*** Opening Materials provided ***

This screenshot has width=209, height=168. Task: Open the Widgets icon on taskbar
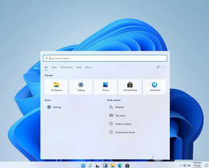(105, 165)
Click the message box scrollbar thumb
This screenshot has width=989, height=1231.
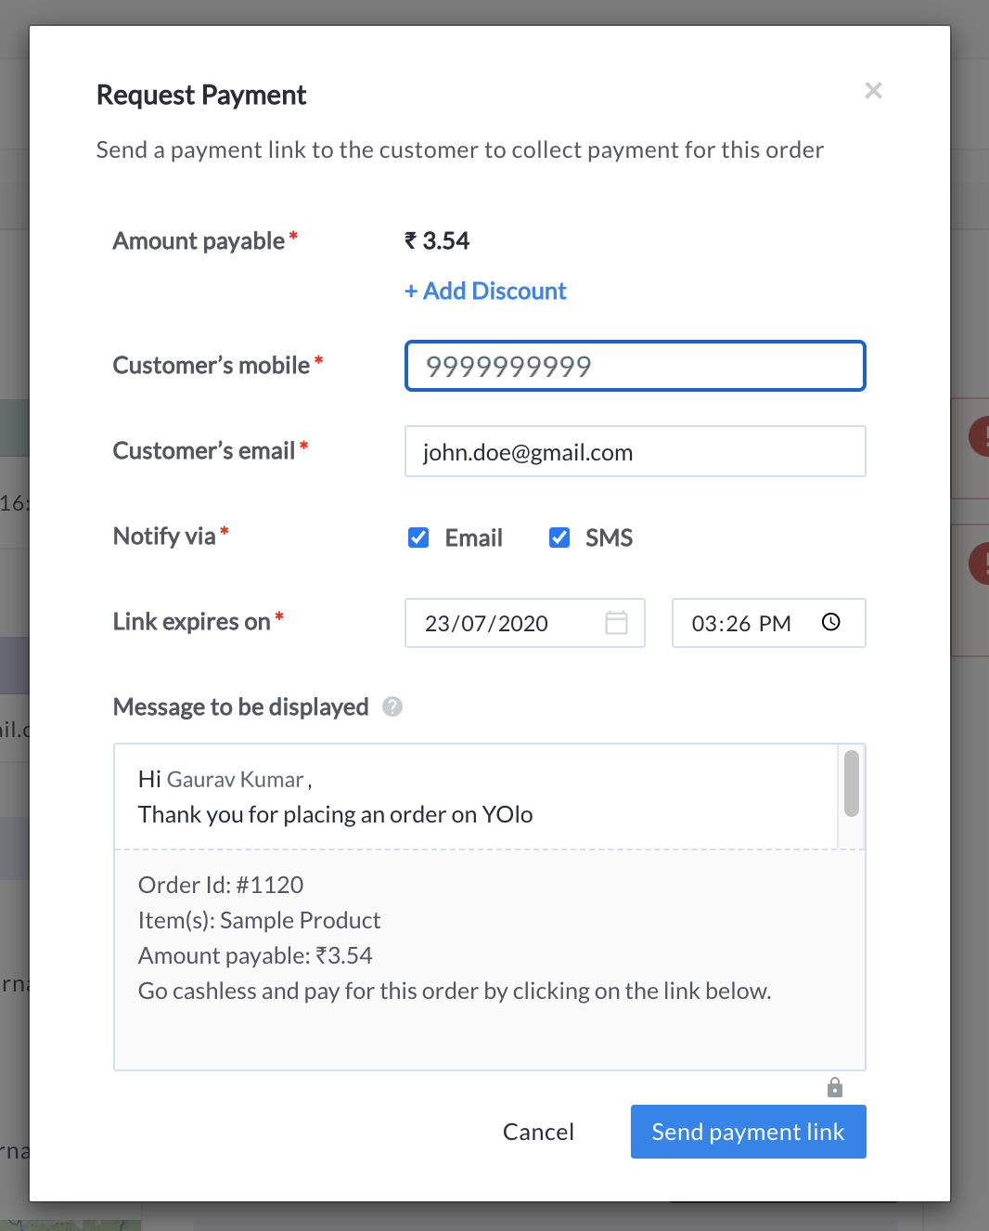(852, 784)
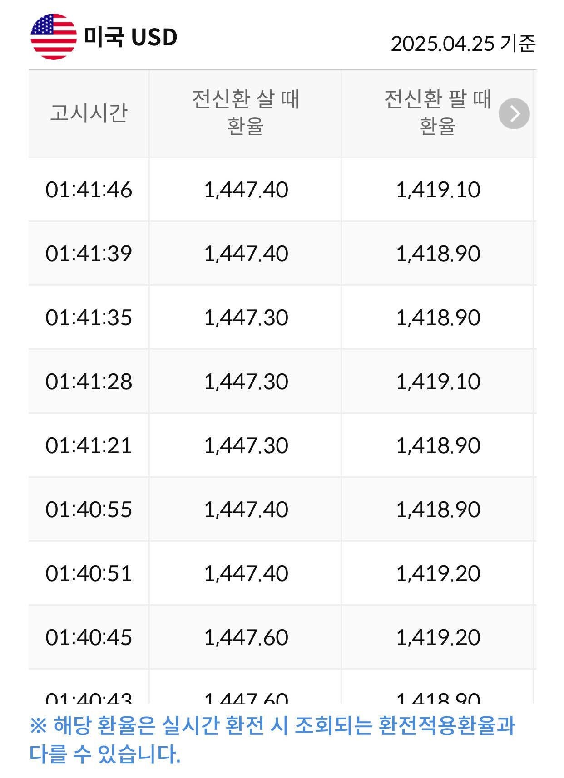
Task: Select the 01:40:51 time entry
Action: [89, 573]
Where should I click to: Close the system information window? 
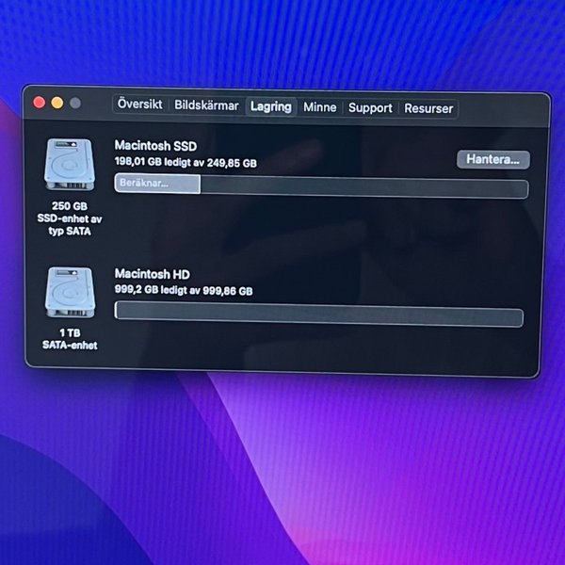(40, 102)
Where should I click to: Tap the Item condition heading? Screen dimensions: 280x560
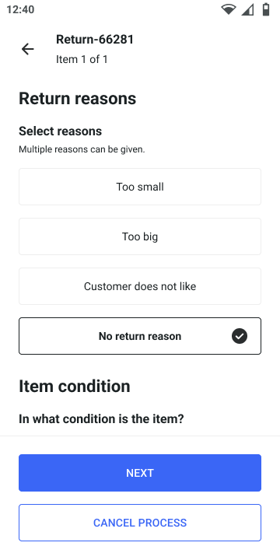click(x=75, y=387)
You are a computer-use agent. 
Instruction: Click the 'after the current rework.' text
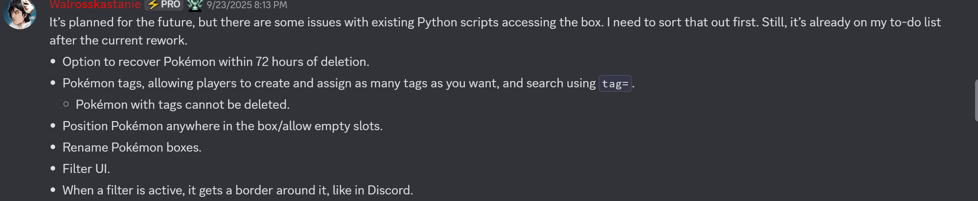tap(118, 40)
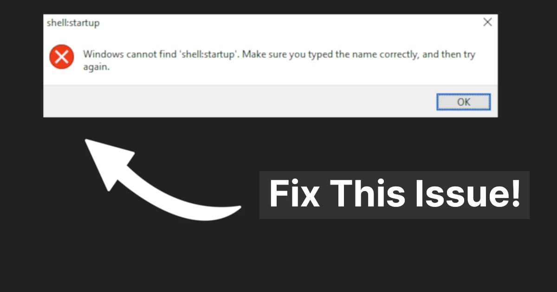Image resolution: width=557 pixels, height=292 pixels.
Task: Click the red error X icon
Action: [61, 57]
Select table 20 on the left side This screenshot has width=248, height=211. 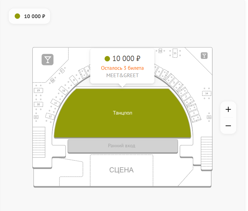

*** Closing Materials provided ***

*What the task asks*
Your output should consist solely of the lines from the line containing "This screenshot has width=989, height=1231." through the end of the data above, copied exactly, with images removed.

*Written answer*
This screenshot has width=989, height=1231.
(852, 784)
Task: Select the 01:40:51 time entry
Action: [89, 573]
Where should I click to: Close the system information window? 
(40, 102)
Where should I click to: Tap the Item condition heading? Screen dimensions: 280x560
click(x=75, y=387)
You are a computer-use agent. 
Instruction: Click the 'after the current rework.' text
tap(118, 40)
Image resolution: width=557 pixels, height=292 pixels.
Task: Click the red error X icon
Action: [61, 57]
Select table 20 on the left side This screenshot has width=248, height=211. 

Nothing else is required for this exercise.